Un vaste champ d'actions se dessine devant nous. Mais nous devons aussi réfléchir ensemble aux actions et aux programmes qui pourront faire entrer les pays de l'océan Indien dans l'univers des nouvelles technologies de l'information et de la communication. Les enjeux sont considérables, à la fois économiques, culturels, sociaux. Il s'agit de former les générations à venir à des techniques et à des matériels dont la maîtrise sera, au XXIe siècle, c'est-à-dire demain, une condition essentielle de la réussite des entreprises et des hommes. Il s'agit d'ouvrir au plus grand nombre les trésors de l'art, de la littérature, de la pensée, des techniques et des sciences, désormais disponibles sur tous les écrans d'ordinateur. L'Université de l'océan Indien préfigure le maillage éducatif et culturel que nous devons tisser à l'échelle de notre Organisation pour assurer la diffusion du savoir et permettre l'accès du plus grand nombre aux matériels et aux réseaux de l'information.

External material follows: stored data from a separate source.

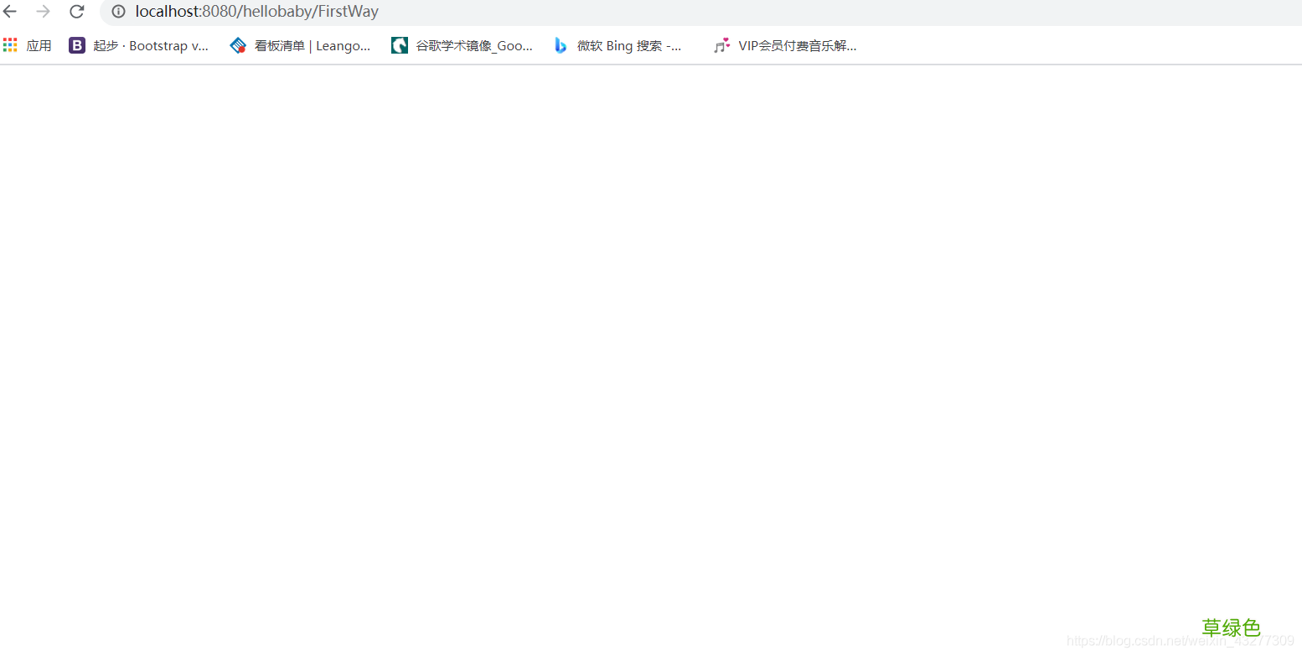Open the 应用 bookmark
Screen dimensions: 1302x656
(39, 44)
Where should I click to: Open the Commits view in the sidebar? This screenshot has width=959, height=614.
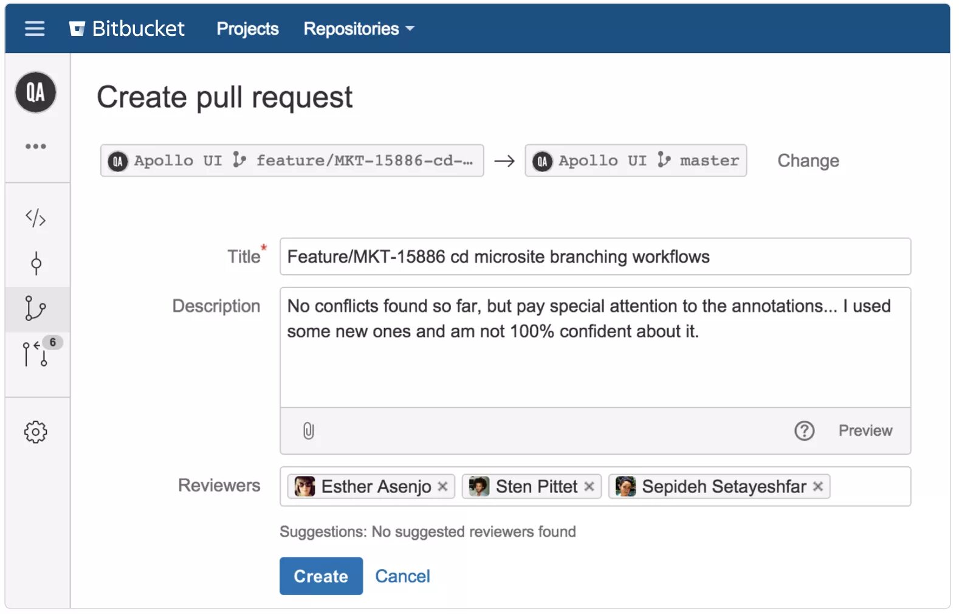tap(36, 263)
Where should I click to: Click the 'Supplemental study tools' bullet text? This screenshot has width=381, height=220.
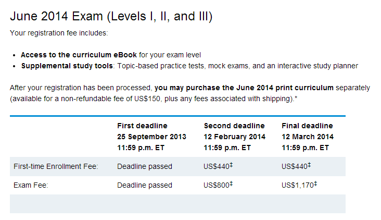(x=67, y=66)
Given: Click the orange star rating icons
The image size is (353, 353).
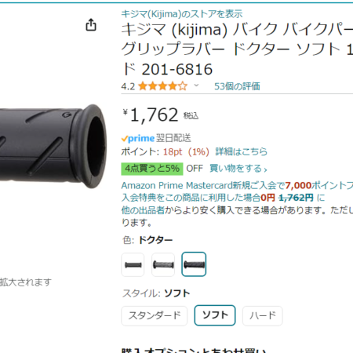Looking at the screenshot, I should (x=162, y=86).
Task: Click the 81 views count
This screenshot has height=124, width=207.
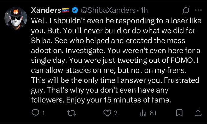Action: [x=153, y=113]

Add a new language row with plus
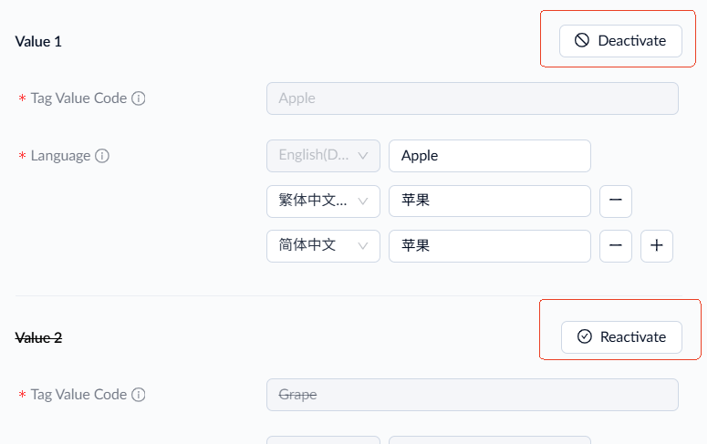(657, 245)
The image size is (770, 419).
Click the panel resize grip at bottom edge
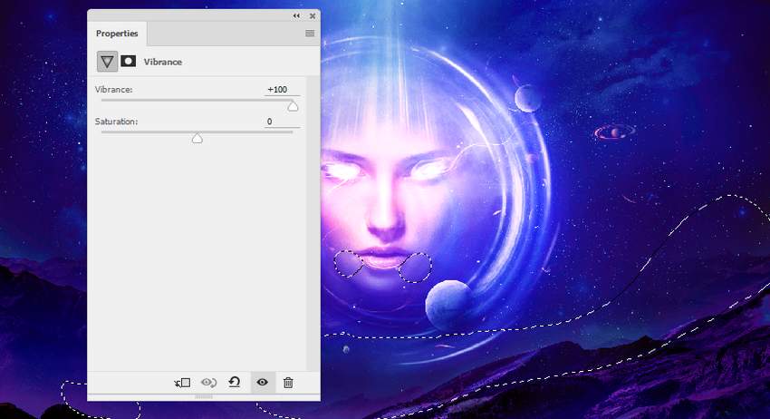pyautogui.click(x=204, y=397)
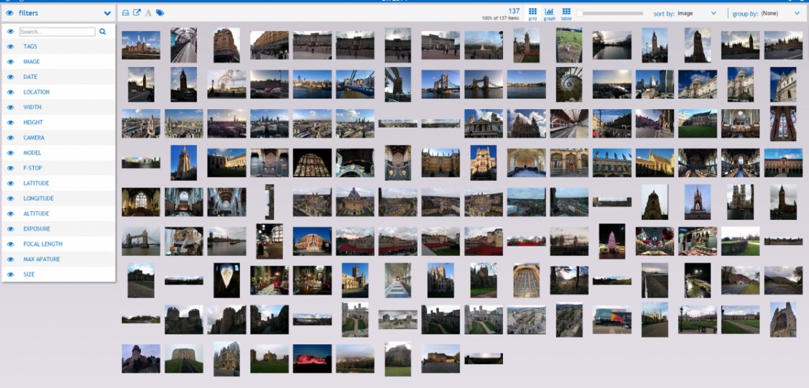809x388 pixels.
Task: Switch to grid view
Action: tap(532, 14)
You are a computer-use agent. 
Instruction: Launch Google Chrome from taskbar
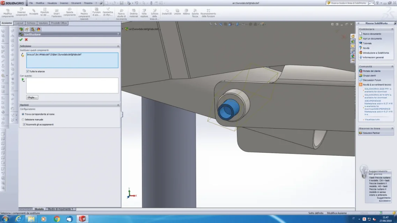click(x=57, y=219)
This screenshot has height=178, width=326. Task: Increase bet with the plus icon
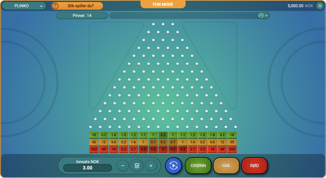151,166
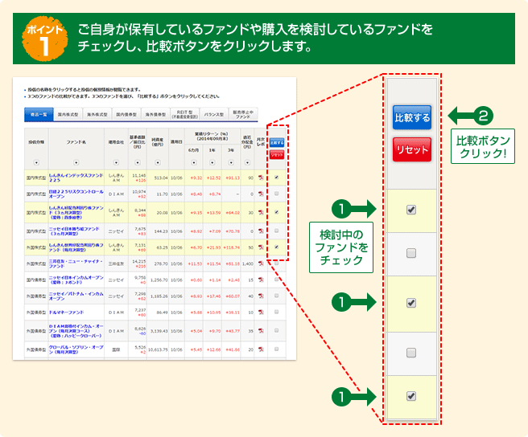
Task: Open sort dropdown under 運用会社 column
Action: [116, 161]
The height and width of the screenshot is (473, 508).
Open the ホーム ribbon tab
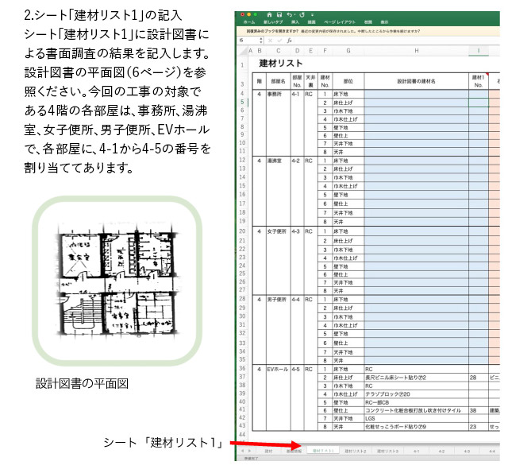[x=249, y=24]
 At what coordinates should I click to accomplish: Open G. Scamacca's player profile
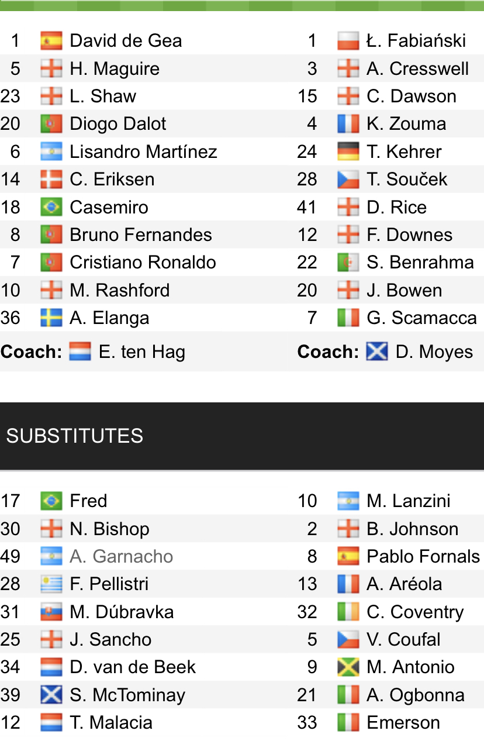tap(421, 318)
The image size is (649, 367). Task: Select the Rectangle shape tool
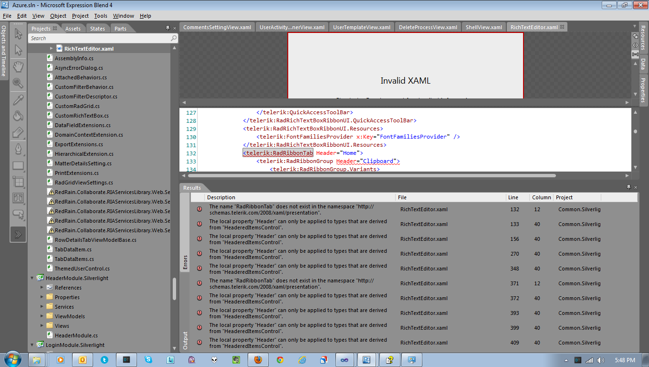point(18,165)
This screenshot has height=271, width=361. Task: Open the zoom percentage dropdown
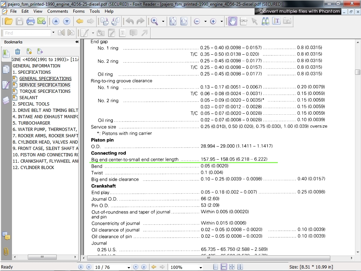point(200,267)
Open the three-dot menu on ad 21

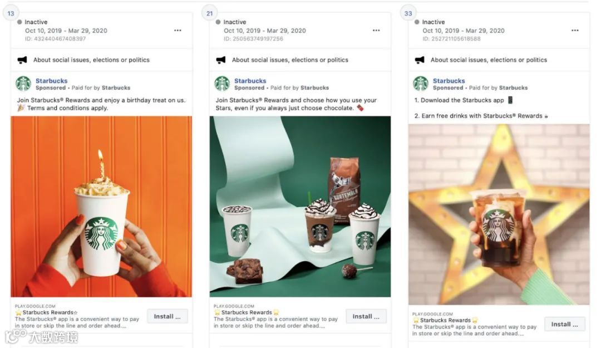pos(376,30)
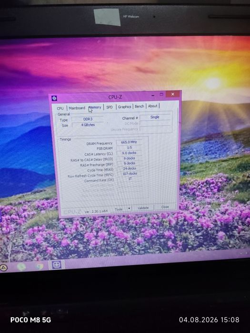Maximize the CPU-Z window

tap(161, 94)
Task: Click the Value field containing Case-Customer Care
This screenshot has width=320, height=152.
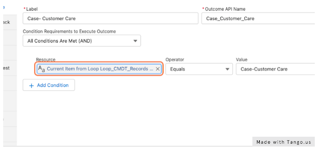Action: (275, 69)
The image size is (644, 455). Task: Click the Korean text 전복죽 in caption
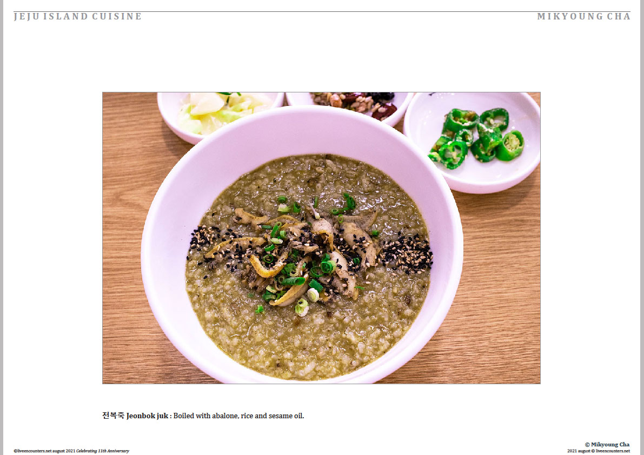pyautogui.click(x=113, y=416)
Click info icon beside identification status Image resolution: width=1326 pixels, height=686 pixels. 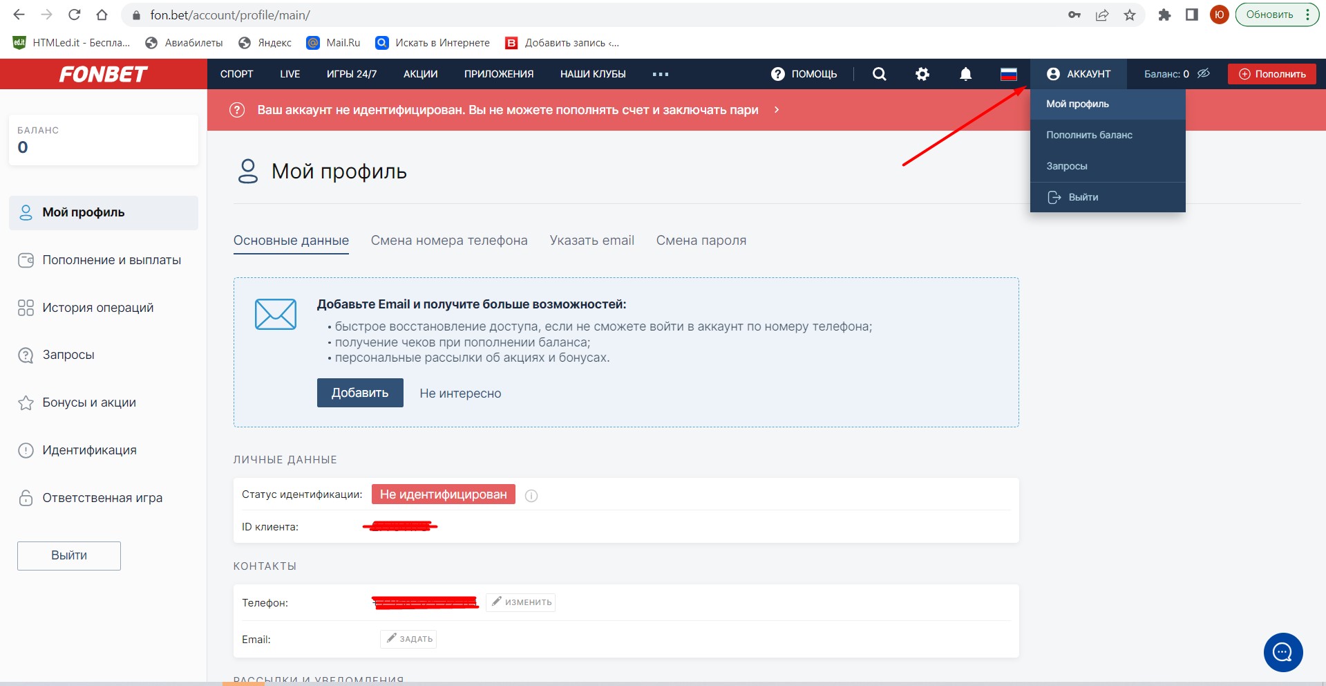[531, 495]
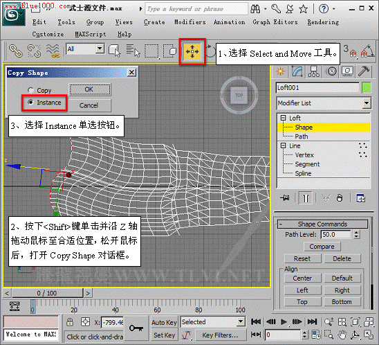The image size is (379, 345).
Task: Open the Hierarchy panel tab icon
Action: [x=313, y=71]
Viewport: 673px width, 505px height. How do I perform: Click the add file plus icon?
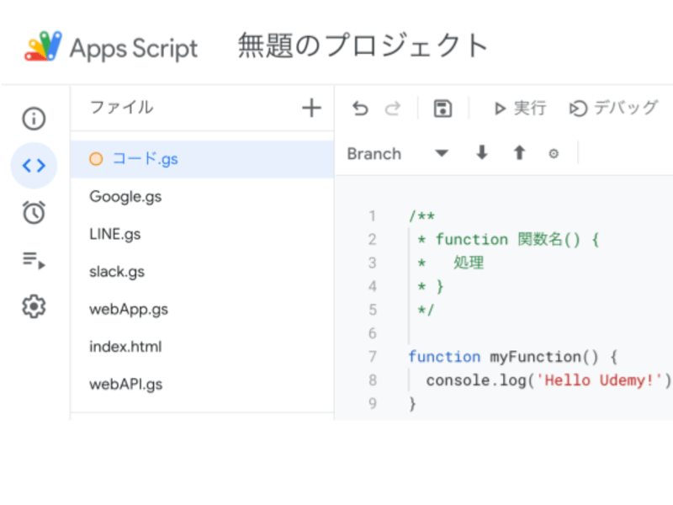coord(311,108)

L'océan Indien, zone-charnière entre l'Afrique et l'Asie, a forgé, par d'exceptionnels brassages humains et au-delà des particularismes, une véritable identité communautaire : historiens et géographes nous apprennent que les civilisations se développent autour d'une mer, d'un océan, tels la Méditerranée de l'Antiquité, ou le Pacifique aujourd'hui, par laquelle s'ordonnent les relations et les échanges. La COI en est le symbole le plus tangible. D'autres associations existent : l'IOR (Indian Ocean Rim), avec ses 19 membres, et dont je salue ici le Secrétaire général, a aussi une vocation indianocéanique et pourrait, un jour, s'ouvrir à l'ensemble des pays riverains, raison pour laquelle la France souhaite d'ailleurs y participer.

Pourtant, la COI nous paraît devoir garder un rôle bien à elle, en raison de la spécificité de ses membres, avec leur double identité, indianocéanique et francophone. Il y a place, à côté des vastes regroupements, pour des organisations de voisinage, d'autant plus fortes qu'elles reposent sur des solidarités anciennes ayant une réalité, des intérêts communs évidents, une pratique institutionnelle déjà bien établie. C'est une bonne base pour aller plus avant sur la voie de l'intégration régionale, pour être mieux armé en vue d'engager un dialogue avec des organisations ayant un champ plus vaste.

Permettez-moi, avant de terminer, de rendre hommage au rôle décisif des trois Secrétaires généraux successifs de notre organisation, qui ont contribué à assurer au quotidien son développement. Ils ont chacun construit un étage de l'édifice et lui ont donné sa forme actuelle.

Mesdames et Messieurs, je vous remercie de votre attention et je déclare donc ouverte la Conférence des chefs d'Etat et de Gouvernement de la Commission de l'océan Indien.

Je donne maintenant la parole à notre Secrétaire général.